#### Exercise description
Your reply must hold the lines from the one containing "Click the blue point near distance 96" to the end of the entries, copied exactly, with pictures excluded.

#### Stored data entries
--- --- ---
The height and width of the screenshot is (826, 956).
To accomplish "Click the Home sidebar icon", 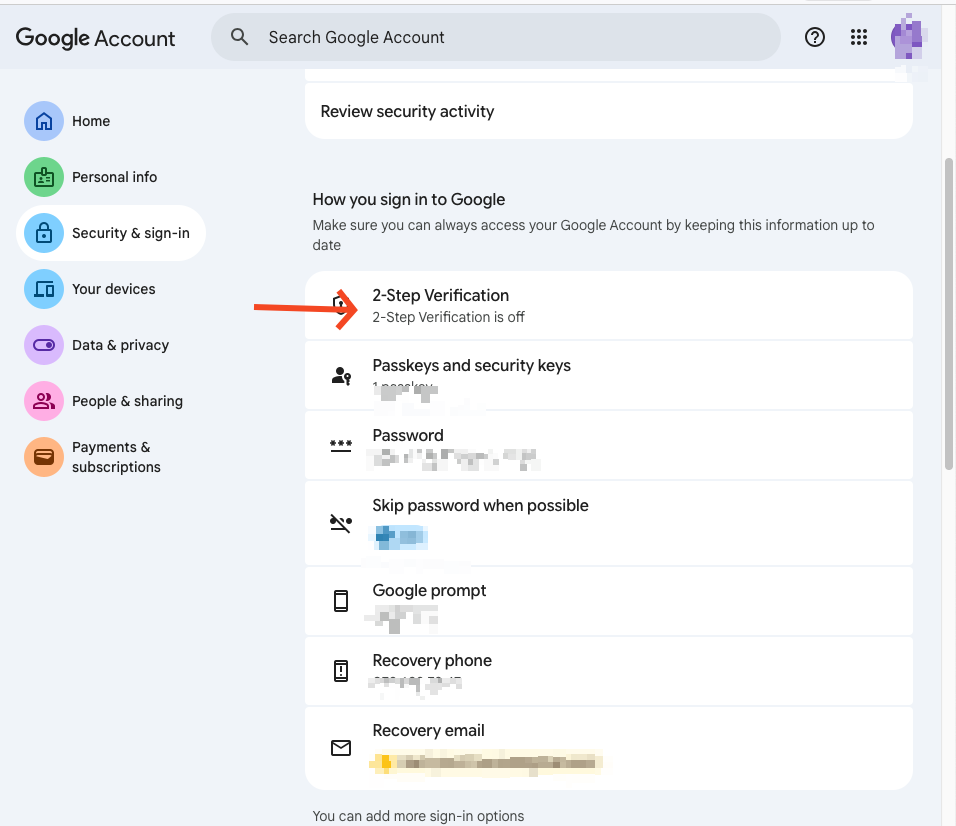I will point(44,121).
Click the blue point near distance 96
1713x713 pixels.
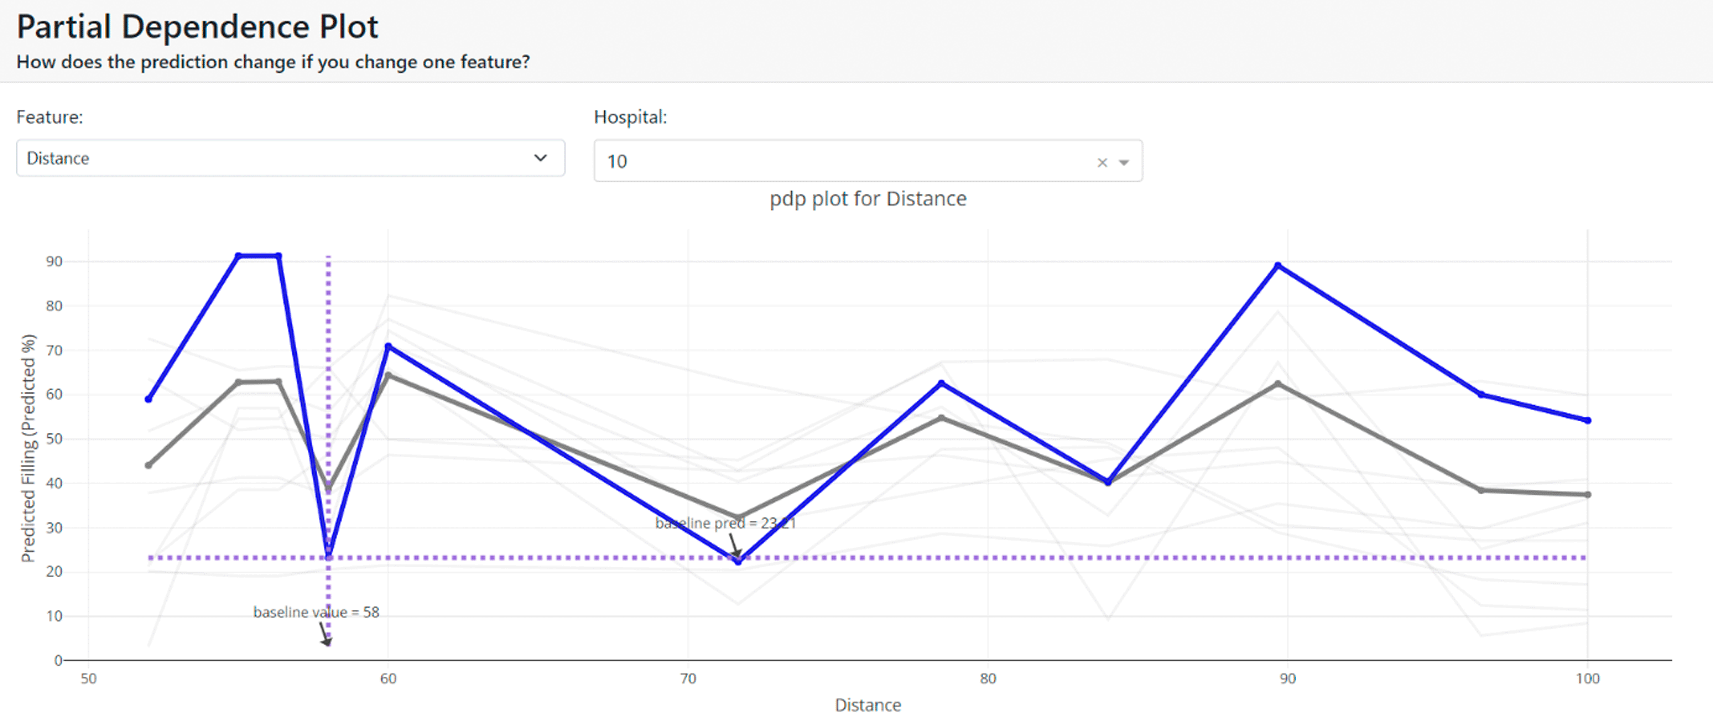click(1481, 395)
--- --- ---
#### Reply
Click the blue point near distance 96
1713x713 pixels.
click(1481, 395)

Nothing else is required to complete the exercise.